Ar-Razi: Sang Ahli Psikologi Islam
Ilustrasi: Abu Bakar Muhammad bin Zakaria ar-Razi
Setelah kematian Khalifan al-Muktafi tahun 907 Masehi, Ar-Razi memutuskan k kembali ke kota kelahirannya di Rayy, dimana dia mengumpulkan murid-muridnya.
Dalam buku Ibnu Nadim berjudul “Fihrist”, Ar-Razi diberikan gelar “Syekh” karena dia memiliki banyak murid. Selain itu, Ar-Razi dikenal sebagai dokter yang baik dan tidak membebani biaya pada pasiennya saat berobat kepadanya.
Ar-Razi meninggal pada tahun 313 H atau 925 Masehi dalam usia 60 tahun. Setelah kepergiannya, kontribusi Alm di berbagai bidang keilmuan membuat namanya semakin dikenal di Timur Tengah hingga dunia Barat.
Kontribusi dalam Psikologi
Ar-Razi tidak hanya seorang tabib yang ulung, tetapi juga seorang filosof dan ilmuwan yang tertarik pada pemahaman manusia secara menyeluruh, termasuk aspek psikologisnya.
Dalam karyanya, dia sering mencoba menjelaskan fenomena psikologis dengan menggunakan pengetahuan kedokteran dan filsafat Islam. Berikut adalah beberapa kontribusi utama Ar-Razi dalam psikologi:
1. Konsep Jiwa dalam Islam
Pemahaman Ar-Razi tentang jiwa manusia dipengaruhi oleh pemikiran-pemikiran Yunani klasik, terutama dari Plato dan Aristoteles, yang kemudian dia sintesiskan dengan konsep-konsep Islam.

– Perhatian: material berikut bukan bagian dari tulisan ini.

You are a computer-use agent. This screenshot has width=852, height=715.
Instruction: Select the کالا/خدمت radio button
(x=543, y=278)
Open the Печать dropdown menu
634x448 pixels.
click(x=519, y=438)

Dia percaya bahwa jiwa manusia terdiri dari beberapa elemen yang saling terkait, seperti akal (intellect), nafsu (desire), dan roh (spirit). Ar-Razi menyelidiki interaksi antara elemen-elemen ini dalam membentuk kepribadian manusia dan menggambarkan kompleksitas psikologis yang ada dalam diri manusia.
2. Pengamatan Psikologis
Ar-Razi merupakan seorang pengamat yang teliti terhadap perilaku manusia dan proses pikirannya. Dalam karya-karyanya, ia menggabungkan pengalaman empiris dengan pengetahuan teoritis untuk memahami alam psikis manusia.

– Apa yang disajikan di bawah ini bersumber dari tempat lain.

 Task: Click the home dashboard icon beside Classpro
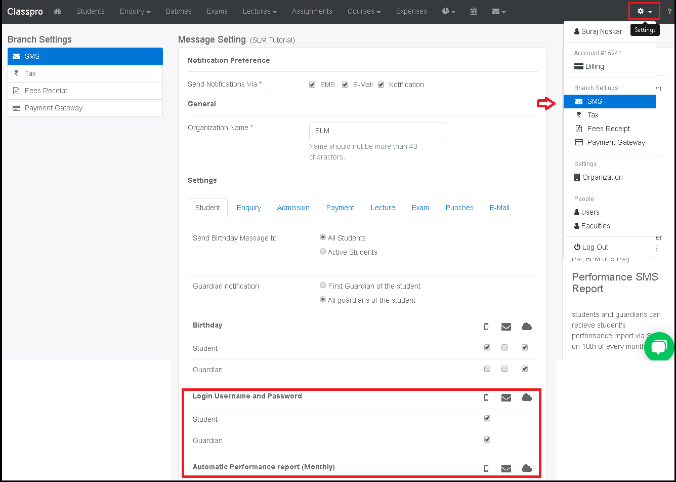pyautogui.click(x=58, y=11)
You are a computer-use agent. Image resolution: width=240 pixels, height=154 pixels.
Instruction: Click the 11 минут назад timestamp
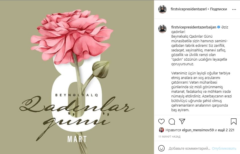point(169,136)

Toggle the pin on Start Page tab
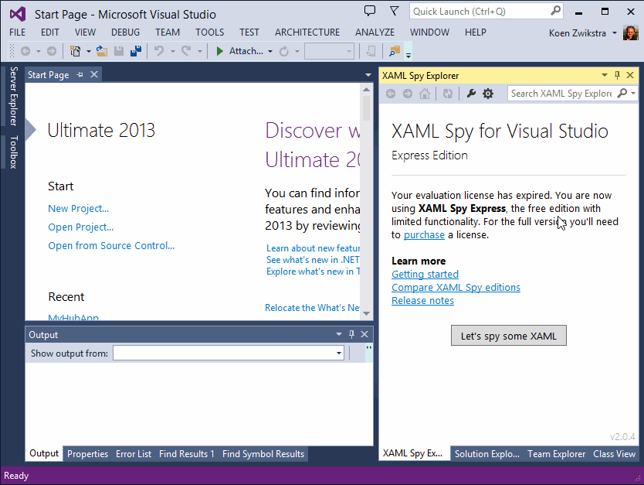pyautogui.click(x=80, y=75)
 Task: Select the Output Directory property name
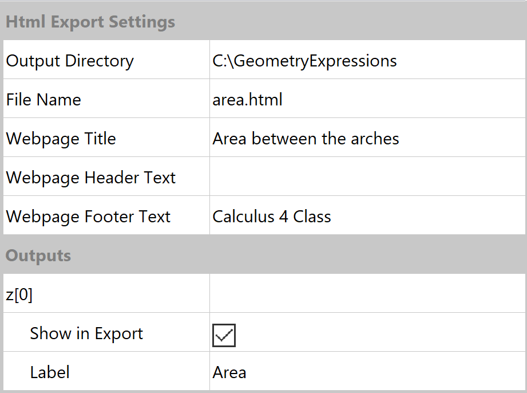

Pendekatannya yang berbasis pengamatan memberikan landasan yang kuat bagi perkembangan ilmu psikologi dalam tradisi Islam. Dia memahami bahwa faktor-faktor seperti lingkungan, genetika, dan pengalaman masa lalu berperan dalam membentuk kepribadian dan perilaku seseorang.
3. Penyakit Mental
Ar-Razi juga memberikan kontribusi dalam memahami penyakit mental. Meskipun tidak menggunakan istilah-istilah modern seperti kita gunakan sekarang, dia mengamati gejala-gejala gangguan mental dan mencoba untuk mencari solusi berdasarkan pengetahuannya tentang kedokteran dan agama.